By comparing the index (Ti) output by the bias correcting unit 23 with the corrected reliability output by the corrected reliability output unit 24, it is possible to check the reference reliability addition distribution (pr) characteristics.
As described above, since the binary classification device according to the second embodiment performs the above processing, it is possible to perform learning by referring to the training data set in which the bias of the scoring person is corrected while checking the reference reliability addition distribution (pr) characteristic.
The present disclosure technology can be applied to, for example, automation of work of dropping and deleting a position of a false track in a PPI scope of a radar, and has industrial applicability.
20: data acquiring unit, 21: reliability annotation unit, 22: reliability addition distribution generating unit (reliability addition distribution generator), 23: bias correcting unit (bias corrector), 24: corrected reliability output unit (corrected reliability output), 30: reference reliability addition distribution output unit, 31: reference reliability addition distribution input unit, 40: processor, 41: memory, 42: data input interface, 43: data processing processor, 44: display interface
1. A binary classification device, comprising:
a reliability addition distribution generator to calculate, for each of annotators, a reliability addition histogram regarding a reliability added to a sample by the annotator;
a bias corrector to correct, by referring to a reference reliability addition distribution, the reliability addition histogram to a corrected reliability addition histogram having a same characteristic as a characteristic of the reference reliability addition distribution; and
a corrected reliability output to correct the reliability added by the annotator by referring to the corrected reliability addition histogram.
2. The binary classification device according to claim 1, wherein
the reference reliability addition distribution is an addition distribution of the reliability added by a person selected by referring to a proficiency level among the annotators.

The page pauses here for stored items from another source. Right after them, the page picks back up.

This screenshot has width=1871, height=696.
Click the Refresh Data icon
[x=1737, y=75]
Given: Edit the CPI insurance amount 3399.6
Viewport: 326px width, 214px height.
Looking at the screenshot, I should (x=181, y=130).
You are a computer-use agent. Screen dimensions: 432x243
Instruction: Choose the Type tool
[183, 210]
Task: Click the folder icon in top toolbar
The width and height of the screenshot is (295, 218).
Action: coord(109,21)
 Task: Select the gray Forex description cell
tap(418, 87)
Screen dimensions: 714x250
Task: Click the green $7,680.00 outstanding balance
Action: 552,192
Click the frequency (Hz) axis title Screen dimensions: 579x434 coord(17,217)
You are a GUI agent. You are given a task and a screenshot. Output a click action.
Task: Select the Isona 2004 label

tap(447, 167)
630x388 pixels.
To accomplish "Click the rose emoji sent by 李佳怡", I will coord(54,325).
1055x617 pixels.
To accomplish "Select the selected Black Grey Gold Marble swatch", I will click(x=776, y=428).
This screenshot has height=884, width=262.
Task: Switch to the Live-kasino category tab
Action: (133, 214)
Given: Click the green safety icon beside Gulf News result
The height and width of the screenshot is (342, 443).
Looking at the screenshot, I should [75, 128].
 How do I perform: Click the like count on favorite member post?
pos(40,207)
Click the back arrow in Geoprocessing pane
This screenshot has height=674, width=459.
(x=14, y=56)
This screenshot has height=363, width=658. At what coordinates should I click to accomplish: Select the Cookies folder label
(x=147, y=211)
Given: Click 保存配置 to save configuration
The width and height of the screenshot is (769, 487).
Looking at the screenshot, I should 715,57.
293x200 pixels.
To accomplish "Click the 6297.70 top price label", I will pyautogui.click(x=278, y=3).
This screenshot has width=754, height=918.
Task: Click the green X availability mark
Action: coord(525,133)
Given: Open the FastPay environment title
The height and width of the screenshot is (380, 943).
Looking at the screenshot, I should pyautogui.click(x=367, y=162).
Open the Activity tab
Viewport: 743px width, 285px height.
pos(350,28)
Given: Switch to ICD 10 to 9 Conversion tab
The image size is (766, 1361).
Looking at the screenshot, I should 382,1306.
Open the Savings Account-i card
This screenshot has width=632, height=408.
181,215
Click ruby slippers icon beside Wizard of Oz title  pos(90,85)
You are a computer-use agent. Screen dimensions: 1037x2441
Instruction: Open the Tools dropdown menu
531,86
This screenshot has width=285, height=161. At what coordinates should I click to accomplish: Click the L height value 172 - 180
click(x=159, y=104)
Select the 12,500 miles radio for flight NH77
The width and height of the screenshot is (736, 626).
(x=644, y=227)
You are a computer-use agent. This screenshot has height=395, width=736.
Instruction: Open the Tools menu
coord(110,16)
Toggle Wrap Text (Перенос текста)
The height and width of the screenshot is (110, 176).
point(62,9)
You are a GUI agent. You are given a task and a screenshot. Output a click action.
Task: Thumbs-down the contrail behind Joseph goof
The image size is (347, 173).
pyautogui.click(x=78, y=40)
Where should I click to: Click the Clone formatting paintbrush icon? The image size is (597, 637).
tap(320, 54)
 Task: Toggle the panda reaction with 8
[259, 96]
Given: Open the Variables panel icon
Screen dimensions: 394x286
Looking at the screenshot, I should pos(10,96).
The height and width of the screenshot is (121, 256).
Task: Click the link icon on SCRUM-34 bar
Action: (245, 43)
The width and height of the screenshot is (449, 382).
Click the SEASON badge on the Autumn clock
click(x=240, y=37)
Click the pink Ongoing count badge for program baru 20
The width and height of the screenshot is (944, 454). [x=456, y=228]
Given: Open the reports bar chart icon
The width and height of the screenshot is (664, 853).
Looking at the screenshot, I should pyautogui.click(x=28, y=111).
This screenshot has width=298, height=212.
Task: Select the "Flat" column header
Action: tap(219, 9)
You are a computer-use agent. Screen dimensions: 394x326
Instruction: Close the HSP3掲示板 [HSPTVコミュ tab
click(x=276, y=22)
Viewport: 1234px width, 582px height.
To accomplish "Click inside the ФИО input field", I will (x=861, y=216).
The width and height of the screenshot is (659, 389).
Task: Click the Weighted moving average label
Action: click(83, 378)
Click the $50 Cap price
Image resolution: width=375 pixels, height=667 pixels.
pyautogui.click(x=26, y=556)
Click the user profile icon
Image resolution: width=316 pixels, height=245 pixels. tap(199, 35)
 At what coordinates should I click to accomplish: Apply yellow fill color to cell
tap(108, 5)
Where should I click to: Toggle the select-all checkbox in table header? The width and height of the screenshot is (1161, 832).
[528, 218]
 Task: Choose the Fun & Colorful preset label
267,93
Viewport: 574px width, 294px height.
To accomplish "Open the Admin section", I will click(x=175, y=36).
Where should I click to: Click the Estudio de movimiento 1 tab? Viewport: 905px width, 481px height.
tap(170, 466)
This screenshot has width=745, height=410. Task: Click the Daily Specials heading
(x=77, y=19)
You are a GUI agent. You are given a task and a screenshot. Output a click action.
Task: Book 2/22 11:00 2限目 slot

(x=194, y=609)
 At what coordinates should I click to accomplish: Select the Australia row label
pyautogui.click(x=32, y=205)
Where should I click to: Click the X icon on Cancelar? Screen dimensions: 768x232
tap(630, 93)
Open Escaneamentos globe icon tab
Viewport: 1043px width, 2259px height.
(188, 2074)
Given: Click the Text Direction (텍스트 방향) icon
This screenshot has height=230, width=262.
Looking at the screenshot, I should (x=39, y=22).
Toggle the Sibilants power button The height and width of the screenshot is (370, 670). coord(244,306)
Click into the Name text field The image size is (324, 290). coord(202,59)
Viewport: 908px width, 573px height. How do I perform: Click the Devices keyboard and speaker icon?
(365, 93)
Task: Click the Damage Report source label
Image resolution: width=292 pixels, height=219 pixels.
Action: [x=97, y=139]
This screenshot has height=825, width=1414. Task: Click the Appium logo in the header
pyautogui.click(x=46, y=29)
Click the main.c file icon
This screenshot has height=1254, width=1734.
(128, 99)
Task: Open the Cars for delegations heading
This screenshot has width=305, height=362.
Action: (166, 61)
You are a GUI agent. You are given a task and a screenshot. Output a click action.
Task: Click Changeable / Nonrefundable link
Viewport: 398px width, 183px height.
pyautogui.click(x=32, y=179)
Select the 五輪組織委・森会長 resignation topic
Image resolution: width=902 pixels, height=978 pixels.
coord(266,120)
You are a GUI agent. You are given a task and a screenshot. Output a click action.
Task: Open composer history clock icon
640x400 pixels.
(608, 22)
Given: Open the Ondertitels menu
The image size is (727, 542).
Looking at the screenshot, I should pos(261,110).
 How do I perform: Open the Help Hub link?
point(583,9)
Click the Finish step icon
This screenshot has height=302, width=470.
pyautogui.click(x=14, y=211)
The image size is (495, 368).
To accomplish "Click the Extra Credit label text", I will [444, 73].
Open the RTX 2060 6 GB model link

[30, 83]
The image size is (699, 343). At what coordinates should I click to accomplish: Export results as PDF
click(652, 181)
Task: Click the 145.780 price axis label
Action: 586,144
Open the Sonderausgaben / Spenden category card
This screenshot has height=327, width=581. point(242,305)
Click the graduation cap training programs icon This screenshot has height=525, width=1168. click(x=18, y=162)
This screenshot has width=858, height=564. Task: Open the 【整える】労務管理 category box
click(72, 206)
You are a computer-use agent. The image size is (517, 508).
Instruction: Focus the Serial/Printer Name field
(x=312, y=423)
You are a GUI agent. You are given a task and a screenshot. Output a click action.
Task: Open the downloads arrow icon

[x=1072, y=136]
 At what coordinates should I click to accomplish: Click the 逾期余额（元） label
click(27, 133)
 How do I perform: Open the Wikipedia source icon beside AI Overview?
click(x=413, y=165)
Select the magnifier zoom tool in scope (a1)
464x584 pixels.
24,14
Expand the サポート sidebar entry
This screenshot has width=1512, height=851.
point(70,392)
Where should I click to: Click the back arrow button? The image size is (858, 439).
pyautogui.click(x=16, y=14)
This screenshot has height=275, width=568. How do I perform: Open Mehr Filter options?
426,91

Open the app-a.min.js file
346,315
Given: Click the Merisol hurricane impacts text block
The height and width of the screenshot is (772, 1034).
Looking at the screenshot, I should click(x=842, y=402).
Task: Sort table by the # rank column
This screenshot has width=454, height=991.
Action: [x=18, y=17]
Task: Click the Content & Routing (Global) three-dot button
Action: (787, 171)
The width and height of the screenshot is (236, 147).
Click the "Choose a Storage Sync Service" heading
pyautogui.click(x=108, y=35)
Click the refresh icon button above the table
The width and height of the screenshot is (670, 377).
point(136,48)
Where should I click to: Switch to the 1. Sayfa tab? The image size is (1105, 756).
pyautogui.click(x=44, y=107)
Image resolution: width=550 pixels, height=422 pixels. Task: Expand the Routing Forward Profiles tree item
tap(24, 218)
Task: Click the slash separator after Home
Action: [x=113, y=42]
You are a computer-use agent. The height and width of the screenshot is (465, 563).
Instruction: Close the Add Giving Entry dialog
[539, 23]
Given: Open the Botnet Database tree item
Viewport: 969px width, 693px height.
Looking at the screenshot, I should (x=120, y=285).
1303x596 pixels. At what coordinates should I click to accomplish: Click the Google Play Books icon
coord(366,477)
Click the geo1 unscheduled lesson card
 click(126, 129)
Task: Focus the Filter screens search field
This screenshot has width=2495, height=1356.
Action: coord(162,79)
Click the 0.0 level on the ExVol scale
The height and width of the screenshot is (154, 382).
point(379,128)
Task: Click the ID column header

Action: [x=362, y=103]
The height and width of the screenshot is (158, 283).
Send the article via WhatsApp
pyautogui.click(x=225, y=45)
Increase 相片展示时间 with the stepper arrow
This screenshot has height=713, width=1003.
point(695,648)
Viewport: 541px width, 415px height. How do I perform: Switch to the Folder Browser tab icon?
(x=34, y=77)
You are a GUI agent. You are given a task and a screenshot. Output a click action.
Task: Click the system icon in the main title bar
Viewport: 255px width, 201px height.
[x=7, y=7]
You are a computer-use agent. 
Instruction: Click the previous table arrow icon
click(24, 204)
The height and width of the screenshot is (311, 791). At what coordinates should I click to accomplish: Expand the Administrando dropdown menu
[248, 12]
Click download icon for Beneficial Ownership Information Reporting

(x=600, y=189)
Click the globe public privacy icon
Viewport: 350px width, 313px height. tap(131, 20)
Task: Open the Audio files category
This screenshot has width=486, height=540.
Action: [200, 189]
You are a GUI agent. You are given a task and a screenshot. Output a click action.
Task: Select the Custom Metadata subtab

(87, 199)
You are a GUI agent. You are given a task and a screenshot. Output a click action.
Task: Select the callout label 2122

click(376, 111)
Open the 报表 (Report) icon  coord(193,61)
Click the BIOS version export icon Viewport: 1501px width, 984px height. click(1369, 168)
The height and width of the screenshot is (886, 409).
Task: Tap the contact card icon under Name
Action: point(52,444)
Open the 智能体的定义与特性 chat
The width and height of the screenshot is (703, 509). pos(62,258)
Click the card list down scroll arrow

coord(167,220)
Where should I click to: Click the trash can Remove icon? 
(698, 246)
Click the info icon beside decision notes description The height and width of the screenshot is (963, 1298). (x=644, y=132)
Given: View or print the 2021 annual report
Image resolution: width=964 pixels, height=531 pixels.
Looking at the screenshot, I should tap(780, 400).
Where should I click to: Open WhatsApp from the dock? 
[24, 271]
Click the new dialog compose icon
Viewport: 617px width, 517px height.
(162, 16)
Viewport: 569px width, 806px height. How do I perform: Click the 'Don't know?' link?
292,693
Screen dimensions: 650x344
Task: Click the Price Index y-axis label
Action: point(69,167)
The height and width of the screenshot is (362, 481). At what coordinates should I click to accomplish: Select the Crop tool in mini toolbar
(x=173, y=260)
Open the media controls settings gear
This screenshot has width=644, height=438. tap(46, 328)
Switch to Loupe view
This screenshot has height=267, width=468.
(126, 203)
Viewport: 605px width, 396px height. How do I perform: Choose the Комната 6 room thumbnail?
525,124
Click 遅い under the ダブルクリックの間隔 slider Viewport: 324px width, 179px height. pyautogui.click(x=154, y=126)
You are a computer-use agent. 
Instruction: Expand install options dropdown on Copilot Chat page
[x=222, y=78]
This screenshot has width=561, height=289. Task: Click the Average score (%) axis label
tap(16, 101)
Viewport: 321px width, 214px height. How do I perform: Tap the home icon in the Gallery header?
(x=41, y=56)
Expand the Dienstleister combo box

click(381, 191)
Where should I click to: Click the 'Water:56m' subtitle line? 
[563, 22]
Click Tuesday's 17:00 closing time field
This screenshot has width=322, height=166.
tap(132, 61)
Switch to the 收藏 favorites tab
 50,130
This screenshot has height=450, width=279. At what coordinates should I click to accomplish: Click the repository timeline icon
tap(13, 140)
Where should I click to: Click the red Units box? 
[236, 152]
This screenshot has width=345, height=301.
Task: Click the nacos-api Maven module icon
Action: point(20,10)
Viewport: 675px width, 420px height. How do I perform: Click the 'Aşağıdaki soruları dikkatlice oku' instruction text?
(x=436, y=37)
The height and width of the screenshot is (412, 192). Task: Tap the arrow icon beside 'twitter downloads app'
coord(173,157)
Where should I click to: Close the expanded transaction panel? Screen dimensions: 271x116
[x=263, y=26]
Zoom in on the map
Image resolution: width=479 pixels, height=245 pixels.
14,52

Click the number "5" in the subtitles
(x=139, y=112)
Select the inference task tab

3. The binary classification device according to claim 1, wherein
the bias corrector outputs a score adjusted by a standard deviation together with the corrected reliability addition histogram.
4. A method for correcting annotation in a binary classification device, the method comprising, by a processing circuit:
calculating, for each of annotators, a reliability addition histogram regarding a reliability added by the annotator;
correcting, by referring to a reference reliability addition distribution, the reliability addition histogram to a corrected reliability addition histogram having a same characteristic as a characteristic of the reference reliability addition distribution; and
correcting the reliability added by the annotator by referring to the corrected reliability addition histogram.
5. The annotation correction method of a binary classification device according to claim 4, wherein
the reference reliability addition distribution is an addition distribution of the reliability added by a person selected by referring to a proficiency level among the annotators.
6. The annotation correction method of a binary classification device according to claim 4, wherein
the processing circuit outputs a score adjusted by a standard deviation together with the corrected reliability addition histogram.